Alan Wilkie
- Full name: Alan B. Wilkie
- Born: 1951 (age 74–75) Denton Burn, Newcastle upon Tyne, England
- Other occupation: previously: Telecommunications electrical engineer now: Regional Refereeing Manager, The FA Vice Chairman at Chester-le-Street Town FC

Domestic
- Years: League / Role
- 1981–1982: Northern League / Asst. referee
- 1982–1988: Northern League / Referee
- 1985–1988: Football League / Referee (supplementary)
- 1988–1993: Football League / Referee
- 1993–2000: Premier League / Referee

International
- Years: League / Role
- 1987–1993: UEFA listed / Asst. referee
- 1993–2000: UEFA listed / Referee

= Alan Wilkie (referee) =

English football referee

Alan B. Wilkie (born 1951) is an English former football referee, who officiated in the Football League and the Premier League, and for UEFA. He was born in Denton Burn, Newcastle upon Tyne, but now lives in Chester-le-Street, County Durham. His other occupation during his refereeing career was as a Telecommunications electrical engineer, and he now works for the Football Association as a regional manager for referees in North East England.

==Career==
Wilkie became a Class 3 referee in 1977, at the age of 26,^{†} when a serious knee injury meant him having to give up playing football in local leagues. In 1981^{†} he was selected as a linesman for the Northern League, and went on to referee in that league a year later. In 1984, he was appointed to the list of linesmen for the Football League, then became a supplementary referee for that league in 1985. He was further promoted to the full Football League list in 1988. His first match after this promotion was in the old Football League Third Division on 27 August 1988, the game between Mansfield Town and Northampton Town, which finished 1–1.^{†}

In September 1987 he had been given duties as linesman for a UEFA Cup match in Dundee, and in 1991 was selected to run the line for Keith Hackett in the European Cup semi-final first leg at the Stade Vélodrome between Marseille and Spartak Moscow. This finished 3–1, with Marseille progressing to the Final after the second leg. Wilkie would step up to handle his first European game as referee in the Anglo-Italian Cup tie between Ancona and Charlton in November 1993.^{†}

He was included in the list of Premier League referees towards the end of the 1992–93 season, handling his first game in that competition (and sending off his first Premiership player, the away side's Tony Cascarino) on 24 March 1993, when Leeds United drew 1–1 at home to Chelsea at Elland Road.

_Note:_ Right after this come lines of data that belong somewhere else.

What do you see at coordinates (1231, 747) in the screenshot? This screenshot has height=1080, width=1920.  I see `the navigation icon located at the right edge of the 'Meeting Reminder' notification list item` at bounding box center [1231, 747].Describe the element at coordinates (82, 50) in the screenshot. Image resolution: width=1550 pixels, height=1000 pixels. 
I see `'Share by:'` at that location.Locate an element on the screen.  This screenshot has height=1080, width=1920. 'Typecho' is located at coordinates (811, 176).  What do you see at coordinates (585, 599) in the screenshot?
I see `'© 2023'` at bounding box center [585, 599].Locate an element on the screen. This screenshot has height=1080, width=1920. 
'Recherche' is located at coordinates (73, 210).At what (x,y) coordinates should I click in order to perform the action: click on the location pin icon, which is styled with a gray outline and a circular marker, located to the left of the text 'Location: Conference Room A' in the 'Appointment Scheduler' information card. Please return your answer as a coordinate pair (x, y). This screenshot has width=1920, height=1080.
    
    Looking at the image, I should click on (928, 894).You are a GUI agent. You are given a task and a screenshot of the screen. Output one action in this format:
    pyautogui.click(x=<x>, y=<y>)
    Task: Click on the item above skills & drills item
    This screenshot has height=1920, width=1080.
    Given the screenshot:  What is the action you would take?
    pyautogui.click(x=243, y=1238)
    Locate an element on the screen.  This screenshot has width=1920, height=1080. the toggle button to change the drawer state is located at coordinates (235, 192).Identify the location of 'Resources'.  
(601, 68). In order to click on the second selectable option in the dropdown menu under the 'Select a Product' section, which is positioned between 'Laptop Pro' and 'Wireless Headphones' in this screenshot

He was the referee during the match between Crystal Palace and Manchester United at Selhurst Park on 25 January 1995, when Eric Cantona of United performed a kung fu-style two-footed kick towards a group of spectators as he was leaving the field following his sending off for deliberately kicking Palace's Richard Shaw four minutes into the second half of the game. Wilkie at the time had no idea what had gone on, as he was talking to United's Andy Cole at the time: "It was only in the dressing room that one of the assistants told me what he (Cantona) had done."

At the end of that season, on 6 May 1995, Wilkie found it necessary to report the entire Norwich City team, including its substitutes, after a "mass protest" following the award of a penalty to Leeds United in the 80th minute of a match which would determine whether City were relegated from the Premier League or not. If successful, the spot kick would mean that a draw was likely, not enough for Norwich to stay up. In the event, Leeds scored a second goal on 90 minutes to send the 'Canaries' down. Wilkie was quoted in The Independent following the game. "All the Norwich team will be reported, I won't be isolating any one player," he said. "That would be impossible because they were all around me, even the reserve goalkeeper."

On 27 February 2000, Wilkie stepped out for what should have been the most prestigious domestic appointment of his career, the Football League Cup Final between Leicester City and Tranmere Rovers at Wembley. However, with just over an hour played, he suffered a calf muscle injury and had to be replaced by Phil Richards, the fourth official on that day. The match finished 2–1 to Leicester.

As well as being the first Premier League referee to handle 100 games in that competition, Wilkie took charge of 10 European games and a total of 456 League matches. He retired from refereeing in the year 2000 after his final Premiership match, the game between Manchester United and Spurs at Old Trafford on 6 May 2000, when the home side won 3–1.

==Retirement==
In October 2003, he was part of a team conducting a "workshop for Senior Referees" in Port of Spain, Trinidad & Tobago, on behalf of CONCACAF (The Confederation of North, Central American and Caribbean Association Football), and in conjunction with the English FA.

==Life outside football==
Wilkie is married to Margaret, and has two sons. He is self-admittedly a Newcastle United fan, and his other hobbies and interests include music, crosswords and driving. He worked for British Telecom as an electrical engineer for thirty years, combining that with refereeing, until taking up his present post with the FA.

In 2002, Wilkie published his autobiography, "One Night at the Palace: A Referee's Story", co-written with George Miller.